Il noto quotidiano sportivo, questa volta a firma di Andrea Tosi, raccoglie pure la testimonianza di un ragazzo molestato nel convitto quando giocava nelle giovanili di un club professionistico del nord Italia e sente il parere di due autorevoli personaggi del mondo del calcio, il campione del mondo Bruno Conti ed il neo-presidente federale Carlo Tavecchio. Se il responsabile del settore giovanile della Roma afferma che <<… il fine ultimo del nostro lavoro è educativo …>>, il Presidente della F.I.G.C. denuncia che <<troppe strutture aprono senza la certificazione federale>>.
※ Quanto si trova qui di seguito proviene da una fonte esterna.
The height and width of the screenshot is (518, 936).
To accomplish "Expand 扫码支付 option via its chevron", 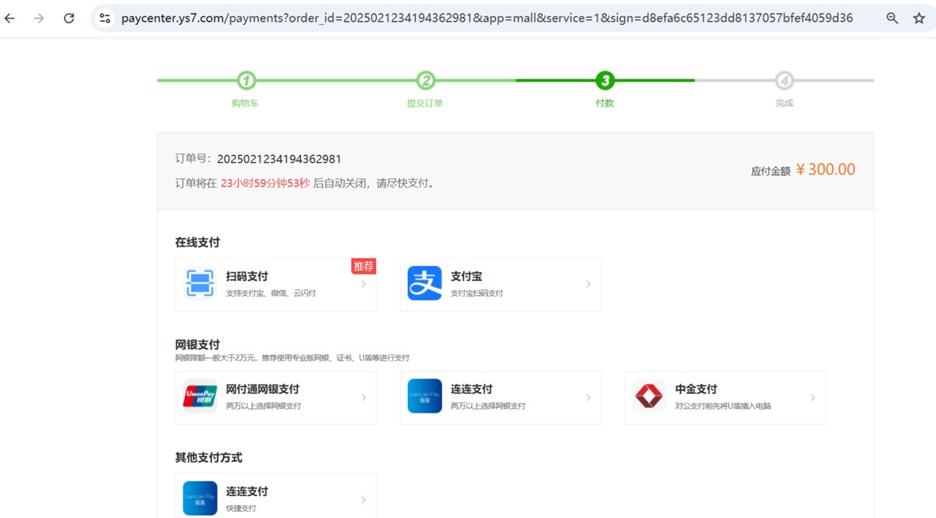I will [x=363, y=285].
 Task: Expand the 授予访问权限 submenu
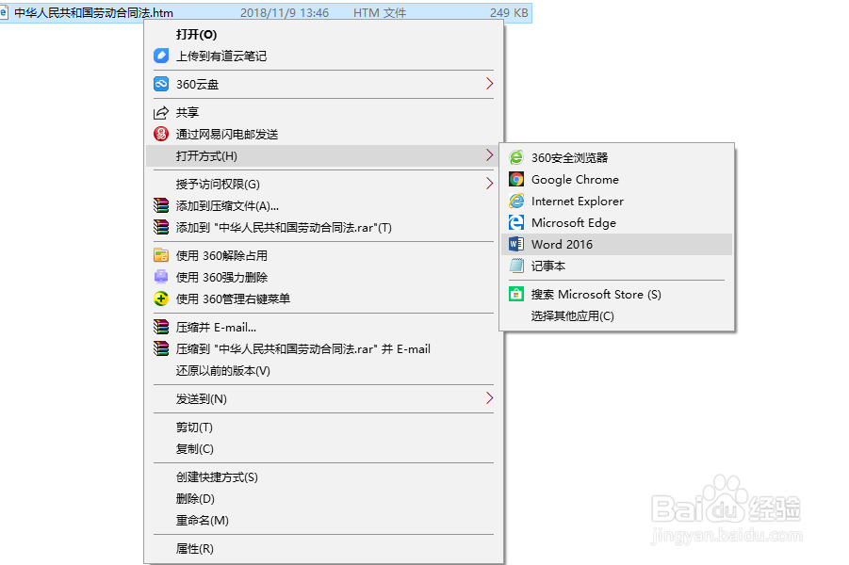pos(489,183)
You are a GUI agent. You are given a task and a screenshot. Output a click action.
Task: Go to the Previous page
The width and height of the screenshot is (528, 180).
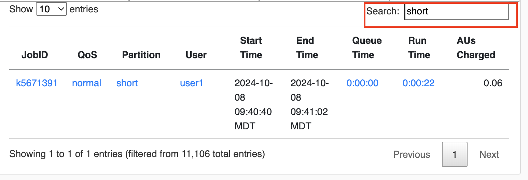click(x=412, y=155)
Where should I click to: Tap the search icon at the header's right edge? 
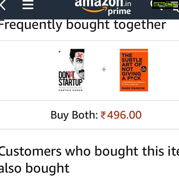(x=176, y=10)
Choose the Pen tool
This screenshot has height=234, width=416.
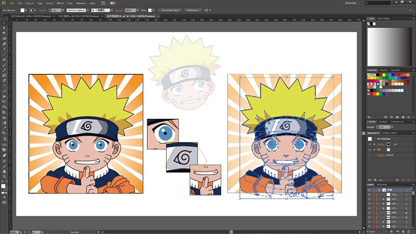tap(4, 43)
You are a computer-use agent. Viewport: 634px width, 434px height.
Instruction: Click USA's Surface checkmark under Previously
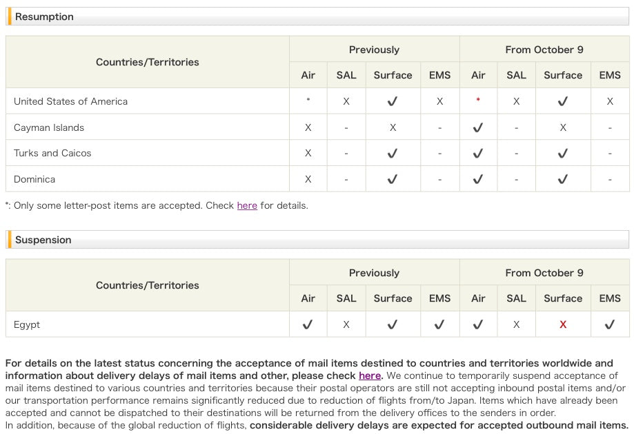[x=393, y=101]
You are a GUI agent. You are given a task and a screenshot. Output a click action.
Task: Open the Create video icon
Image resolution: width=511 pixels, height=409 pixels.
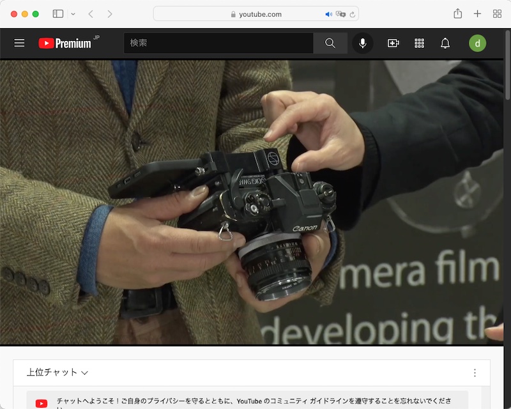392,43
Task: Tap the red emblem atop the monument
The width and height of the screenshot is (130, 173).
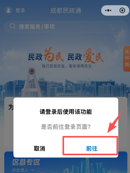Action: 32,71
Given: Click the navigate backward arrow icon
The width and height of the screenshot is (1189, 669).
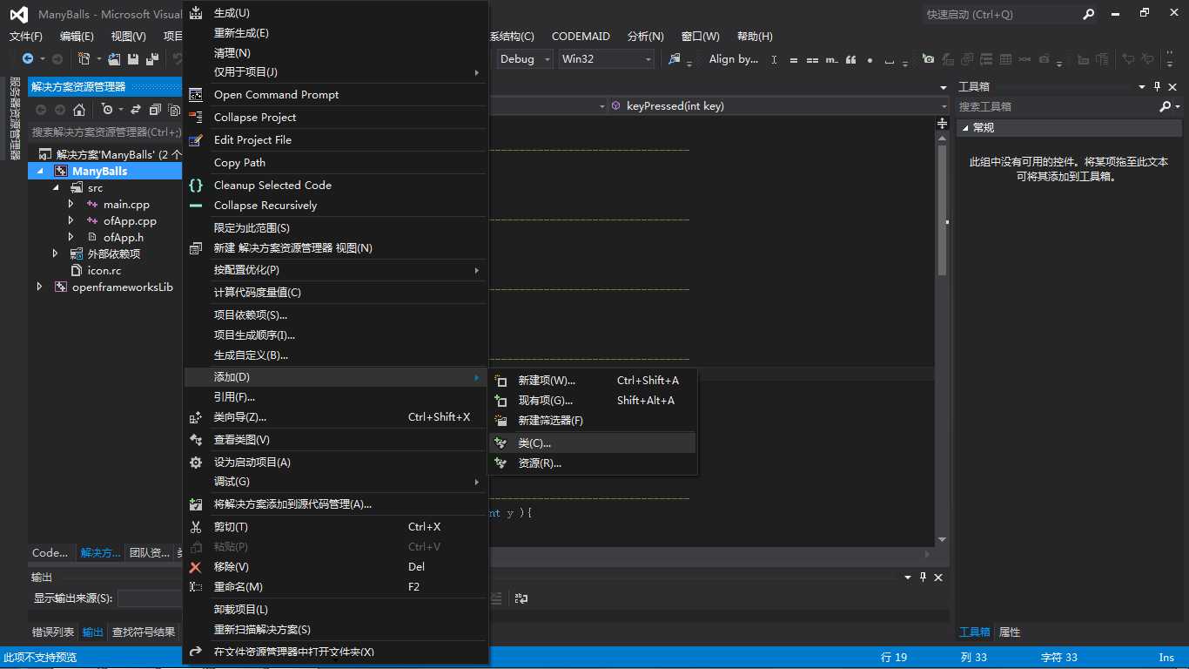Looking at the screenshot, I should coord(28,59).
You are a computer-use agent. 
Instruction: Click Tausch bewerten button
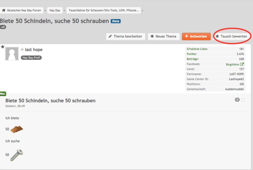232,36
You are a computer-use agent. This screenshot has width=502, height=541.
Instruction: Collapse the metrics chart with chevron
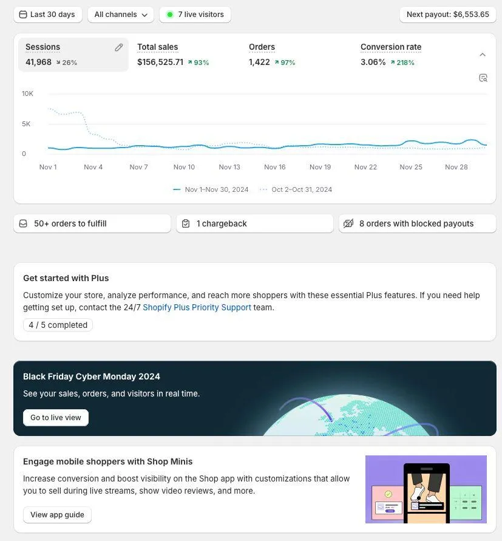[x=483, y=55]
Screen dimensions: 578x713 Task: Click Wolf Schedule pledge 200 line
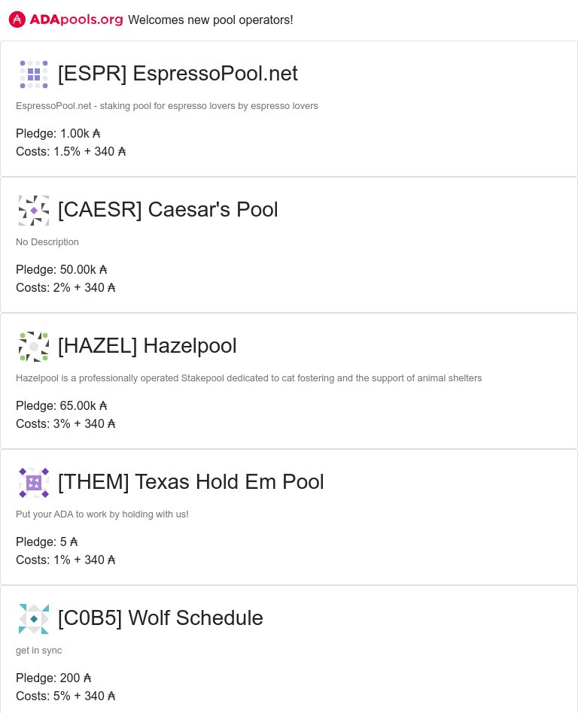point(53,678)
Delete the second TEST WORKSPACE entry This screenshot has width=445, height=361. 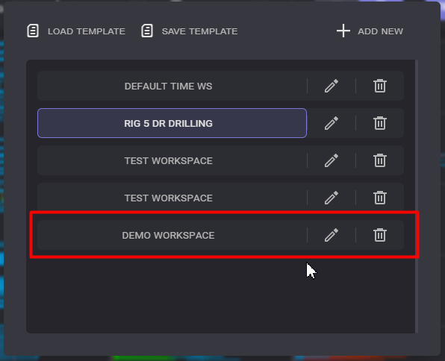[380, 198]
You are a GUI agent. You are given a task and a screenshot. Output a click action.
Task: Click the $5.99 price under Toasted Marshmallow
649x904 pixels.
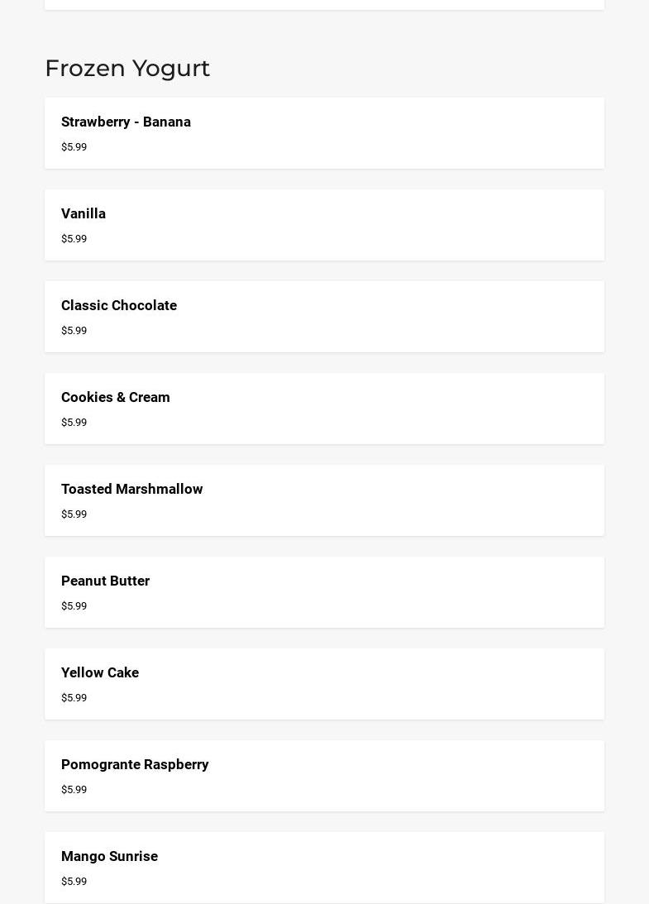click(74, 514)
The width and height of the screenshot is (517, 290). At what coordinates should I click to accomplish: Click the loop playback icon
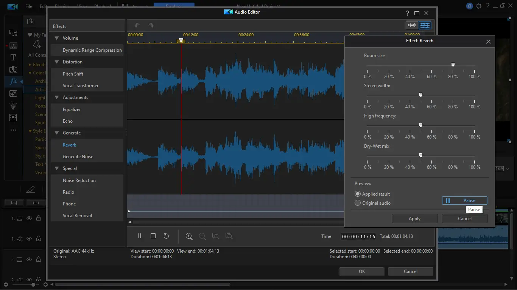pos(166,236)
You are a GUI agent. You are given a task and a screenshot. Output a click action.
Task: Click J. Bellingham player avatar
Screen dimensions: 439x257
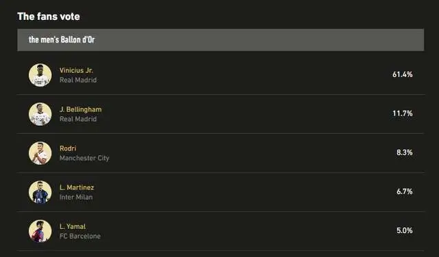click(x=40, y=114)
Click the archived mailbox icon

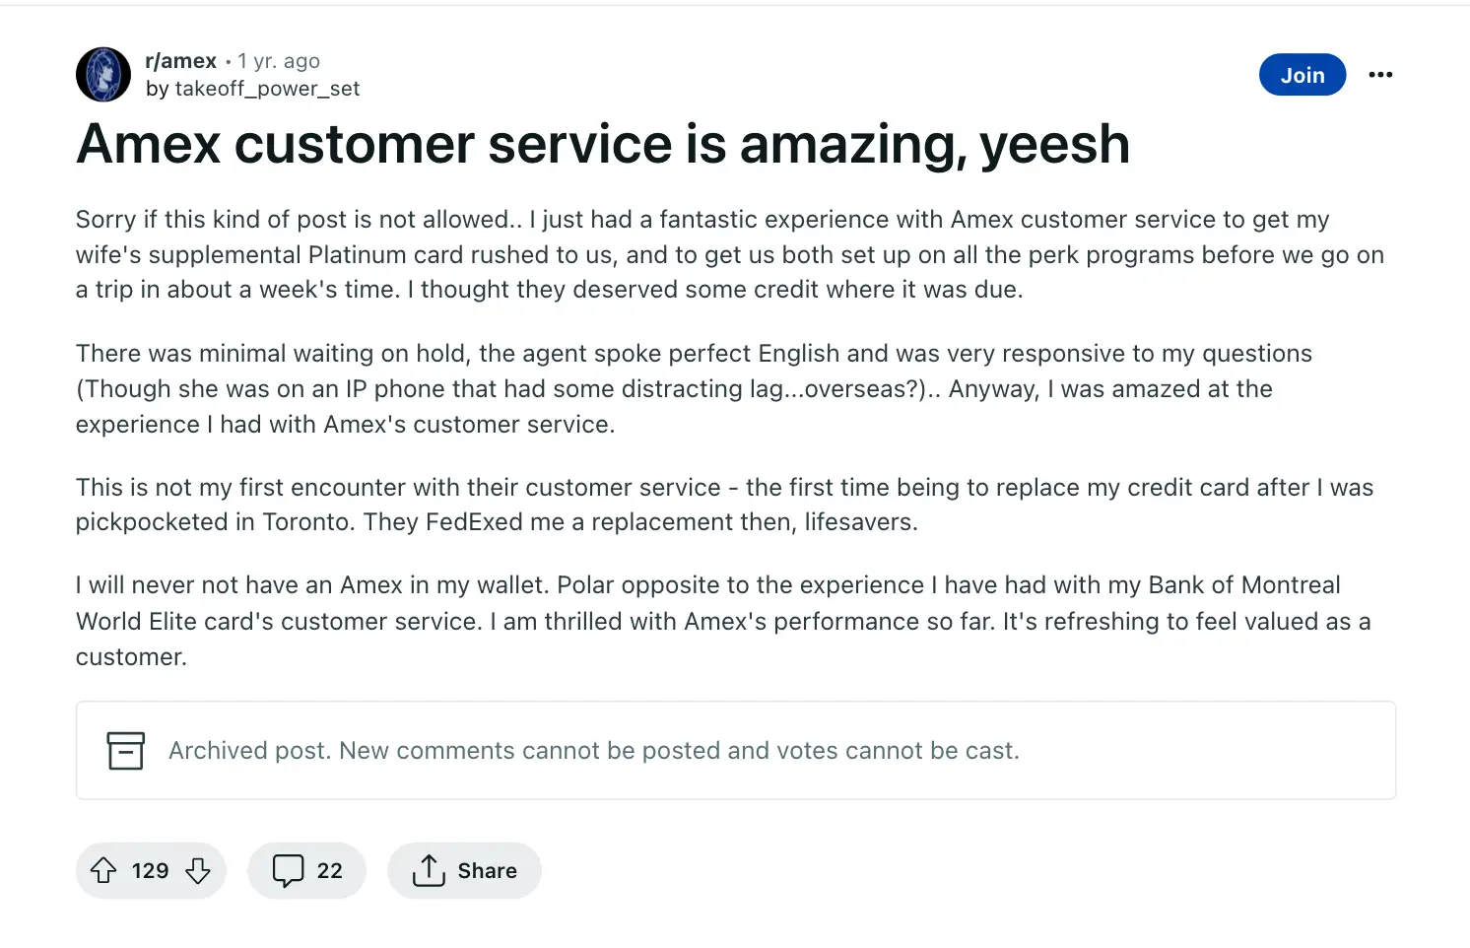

Per conoscenza in materia, esistono tre tipologie di strutture sportive giovanili: le “Scuole di calcio qualificate” (devono avere uno psicologo di provata esperienza quale esperto dello sviluppo delle relazioni umane” e “un programma di formazione tecnico-didattica ed educativa con indicazione di obiettivi), le “Scuole di calcio” (hanno l’obbligo di organizzare riunioni informative con lo psicologo, il medico e il tecnico indicati dal Settore Giovanile e Scolastico) e i “Centri Calcistici di Base” (le società che non possiedono i suddetti requisiti ma comunque partecipano all’attività ufficiale in almeno una delle categorie “Piccoli Amici”, “Pulcini”, “Esordienti”).

In qualità di “Istruttore CONI-FIGC” e “Allenatore di Base” posso portare la mia esperienza di anni di lavoro con i giovani calciatori, sia di livello medio-basso che di alto profilo. Non più da calciatore ma in qualità di novello istruttore, cominciai a muovere i miei primi passi da allenatore, senza brutte esperienze alle spalle, proprio in una delle società incriminate. Scontrandomi subito con il grande capo, uno che ha sempre fatto dell’educazione il suo cavallo di battaglia, gli chiesi cosa serve per poter diventare un bravo osservatore (talent scout): volevo lavorare per la Roma. Mi disse di cominciare ad allenare i più piccoli e così intrapresi con entusiasmo la mia nuova avventura. Fui presto criticato da questo signore pubblicamente al cospetto dei genitori dei ragazzi: non ero in grado di insegnare il rispetto, l’educazione e la disciplina in campo e fuori dal campo, cosa che a loro apparentemente riusciva bene. Per me era più importante la sostanza: fui presto allontanato, perché giudicato persona scomoda e fastidiosa, con il benestare di più di un genitore, quelli cosiddetti di buona famiglia, di intelligenza (secondo loro) superiore alla media.

Ho sempre pensato fosse un vanto e un certificato di validità per me, quell’allontanamento. Il lavoro con i ragazzi – non solo nello sport – è un compito molto delicato e l’educazione (di cui sempre si parla e se ne è parlato anche ora) troppo spesso è una parola vuota: bisogna finirla con questa ipocrisia. Ora, dopo tanti anni di esperienza accumulata, lo posso dire tranquillamente. Mi hanno recentemente invitato alla serata di premiazione della Campagna “Vivere da Sportivi: a Scuola di Fair-Play”: per dire si ai valori etici dello sport e per dire no all’intolleranza, alla violenza, al doping. Sono trascorsi ormai alcuni anni da quando avevo chiesto, e mi era stato negato, di dedicare qualche ora in più ai ragazzi meno dotati tecnicamente durante la settimana, proprio in quella società. Allora me ne andai a fare qualcosa di più importante: oggi più di prima sono un attento osservatore e forse, ho risposto anche a Sebastiano Vernazza.